▶ _Work task_
From the discussion of safe deposit box thefts below, extract verbatim the stretch from "MiddleEndian a minute" through "check it periodically.".

▶ _Text provided_
--- START ---
In December 2025, items worth an estimated €30 million were stolen from a Sparkasse bank in the Gelsenkirchen suburb of Buer, Germany. The thieves used a large drill to break into the bank's underground vault and proceeded to crack over 3,000 safe deposit boxes.

nerdsniper 2 hours ago | parent [-]

Don’t need events that extreme. Regular branch banks have stuff go missing from the safety deposit boxes shockingly regularly. The locks aren’t particularly secure and various people are able to access them. It can be hard to find articles about them because they don’t make the news like the more remarkable incidents do. Examples of boring security box failures (but that were noteworthy in other ways so they did make the news): Jennifer Morsch, Roberta Glassman, Lianna Sarabekyan (multiple customers affected), Philip Poniz, Wells Fargo in Cape Coral FL, Wells Fargo Katy TX (many customers affected, blamed on road construction down the street), lots of individual stories where banks just totally stopped following their own procedures on ID checking and logging.

The vast majority of these don’t make the news because there’s no proof there was even anything inside the box in the first place so anyone could be lying.

> Mr. Pluard, who tracks legal filings and news reports, estimates that around 33,000 boxes a year are harmed by accidents, natural disasters and thefts.

> Oddly, the bank returned to him five watches that weren’t his. “They were the wrong color, the wrong size — totally different than what I had,” Mr. Poniz said. “I had no idea where they came from.”

https://archive.is/j8e6x

MiddleEndian a minute ago | parent [-]

What if you RAID01 it, so you have four safety deposit boxes, two with the first half of your password, two with the second half of your password? Then no snoop at a particular bank would be able to get your password, but also if one or two go missing, the password won't be lost. And you just check it periodically.
--- END ---
▶ _Dataset extract_
--- START ---
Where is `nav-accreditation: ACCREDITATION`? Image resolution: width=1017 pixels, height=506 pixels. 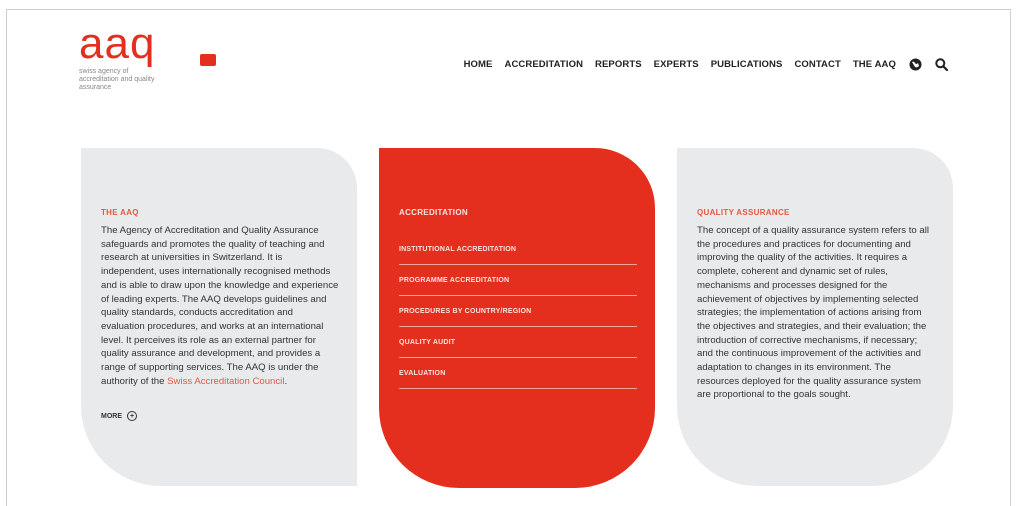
--- END ---
▶ _Result_
MiddleEndian a minute ago | parent [-]

What if you RAID01 it, so you have four safety deposit boxes, two with the first half of your password, two with the second half of your password? Then no snoop at a particular bank would be able to get your password, but also if one or two go missing, the password won't be lost. And you just check it periodically.